This is based on a Redfin analysis of median teacher salaries (2022) in the 50 most populous U.S. metro areas and more than 70,000 PreK-12 public and private schools in those metros. “Commuting distance” means a teacher can drive between home and work within 20 minutes during rush hour.
Teachers are struggling to find affordable housing near the workplace in large part because their wages aren’t keeping pace with inflation. The average U.S. public school teacher salary rose 2% in 2021-2022 from the prior year to $66,745, but when adjusted for inflation, teachers are making $3,644 less than they were a decade ago, according to the National Education Association. Almost half of the 50 most populous metros saw teacher pay decrease in 2022 from a year earlier.
As teacher salaries stagnate, housing prices continue to climb—a confluence of events that has forced many educators to drop out of the field, fueling a dire teacher shortage in some areas. The typical homebuyer’s monthly mortgage payment is up nearly 20% from a year ago as a shortage of homes for sale props up home prices.

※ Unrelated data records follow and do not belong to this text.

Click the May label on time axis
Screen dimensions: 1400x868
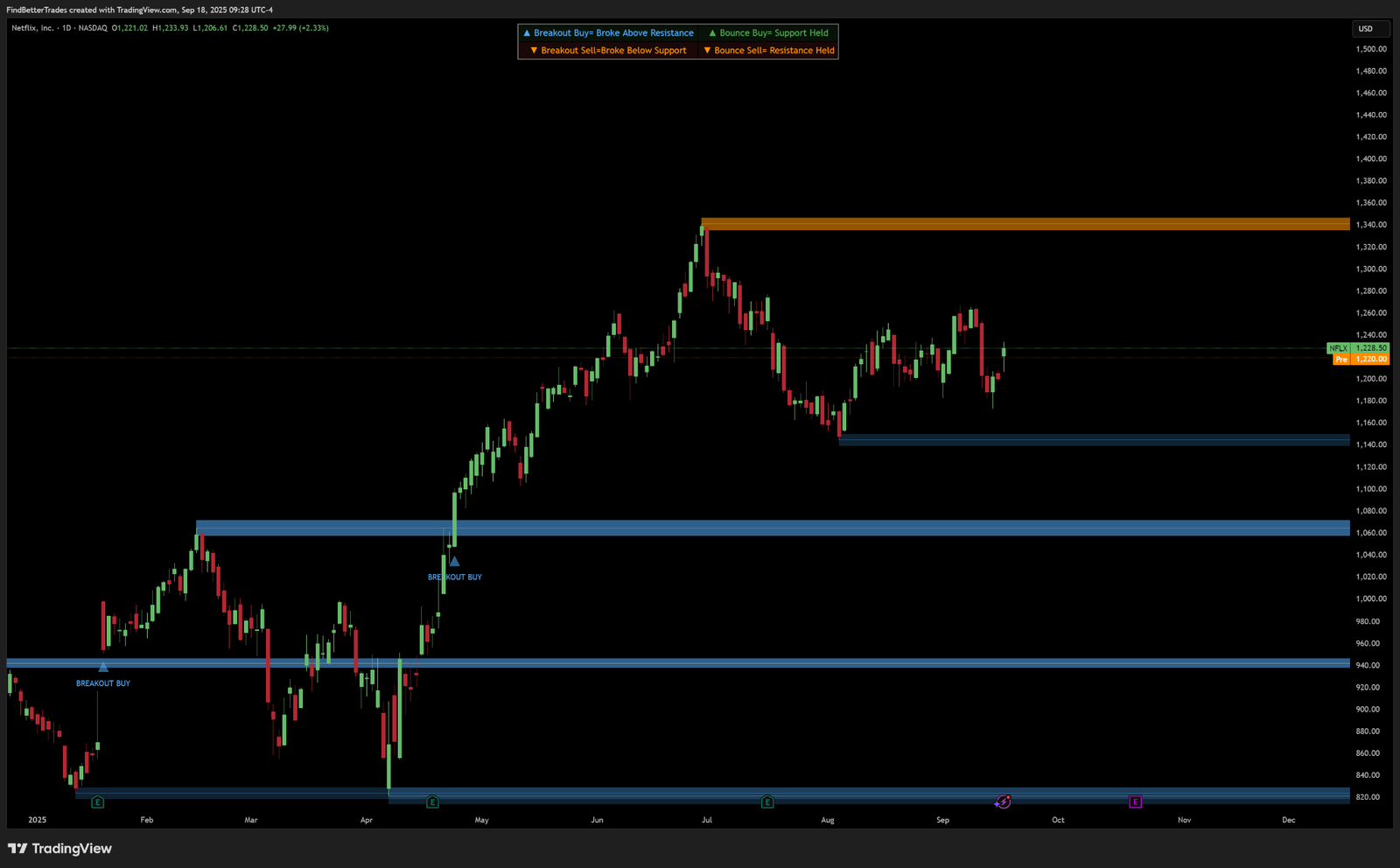click(x=481, y=820)
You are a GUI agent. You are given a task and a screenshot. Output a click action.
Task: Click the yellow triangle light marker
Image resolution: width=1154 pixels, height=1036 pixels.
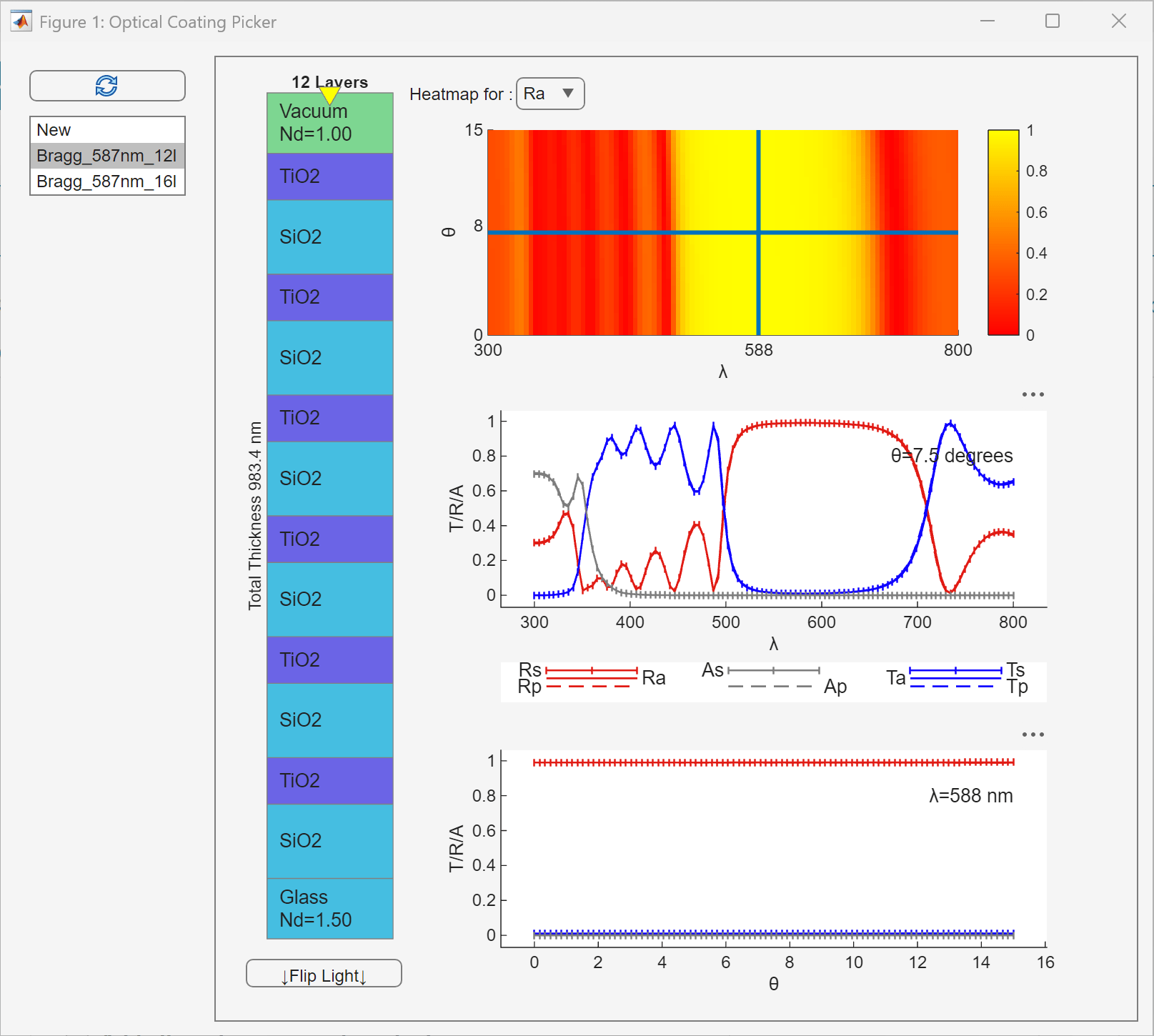(x=329, y=94)
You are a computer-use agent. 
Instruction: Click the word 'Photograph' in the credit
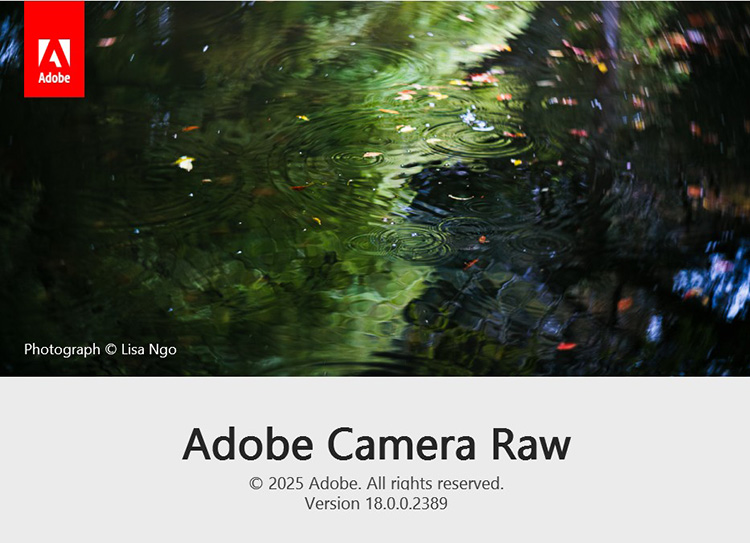click(62, 350)
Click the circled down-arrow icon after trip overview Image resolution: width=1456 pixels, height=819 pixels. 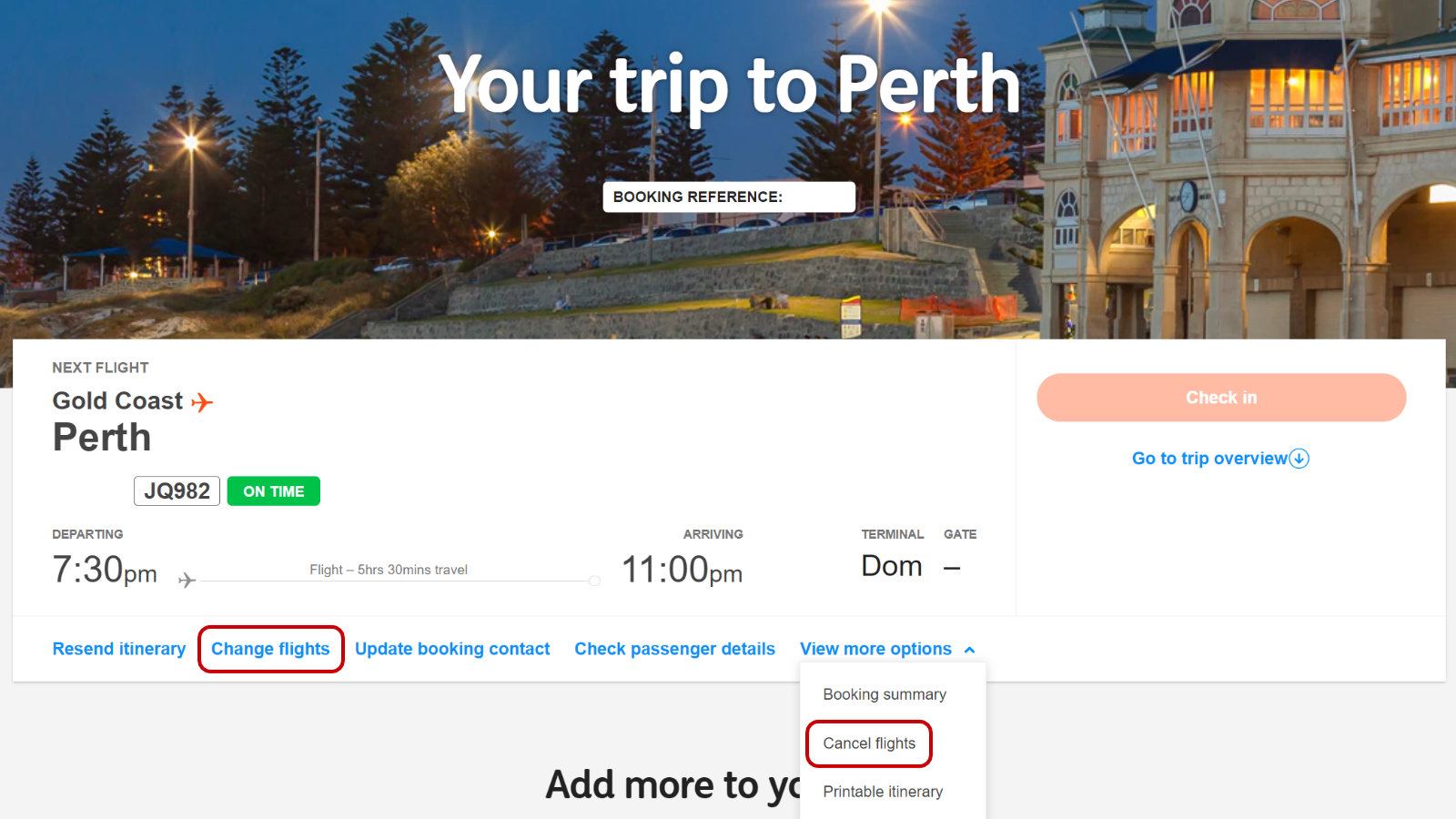coord(1299,459)
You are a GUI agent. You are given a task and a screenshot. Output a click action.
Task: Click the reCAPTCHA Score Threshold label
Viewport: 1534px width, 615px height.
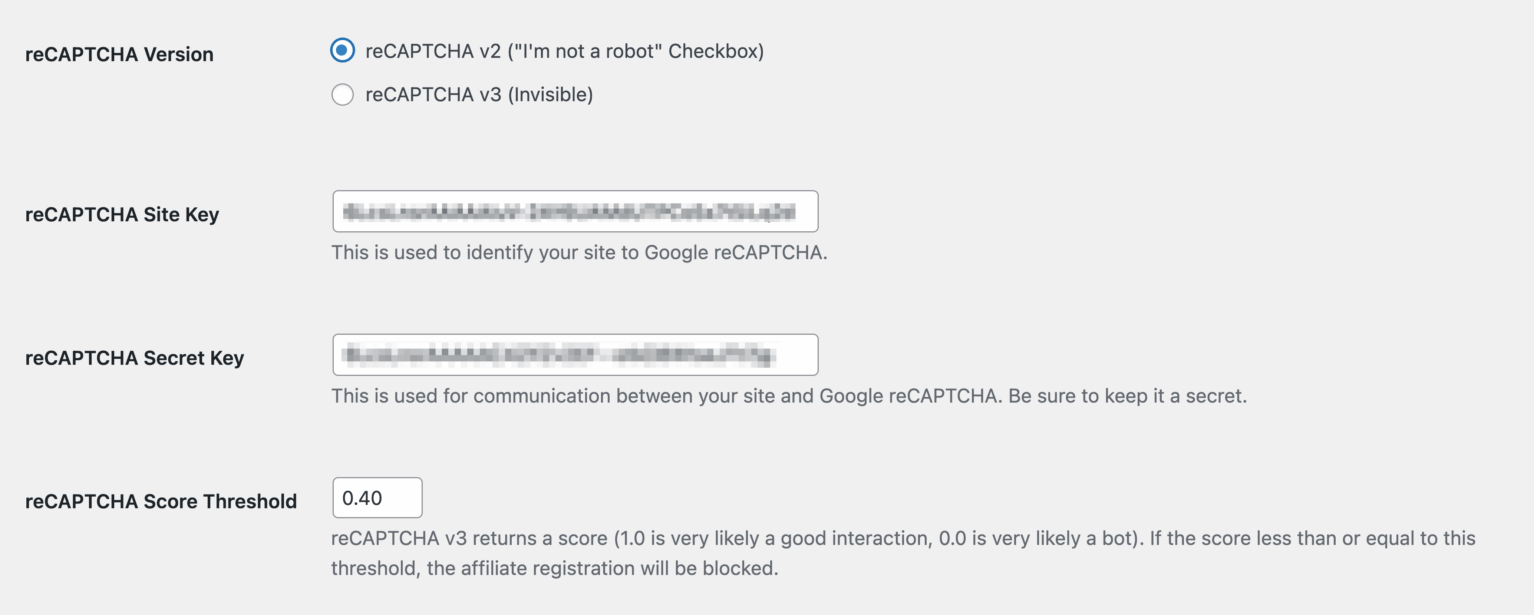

Rent prices are also inching back toward their record high.
There are an average of 796 homes for sale within commuting distance of U.S. schools, down 24% from 2022 and down 46% from 2019. The housing shortage has intensified over the past year because high mortgage rates are prompting many homeowners to stay put. That has left buyers with limited options—an imbalance of supply and demand that’s keeping prices elevated.
“The shortage of affordable homes is exacerbating the shortage of teachers,” said Redfin Senior Economist Sheharyar Bokhari. “Many teachers who can’t afford to buy a house near work are either renting and missing out on the opportunity to build wealth through home equity, or leaving education in search of more lucrative careers.”
Some cities are coming up with creative ways to retain teachers, converting old schools, convents and historic buildings into affordable housing for educators. And the federal government offers homebuying programs for eligible teachers in the form of grants and down payment assistance. Half of U.S. states have also proposed laws to boost teacher pay this year, though only a handful have succeeded.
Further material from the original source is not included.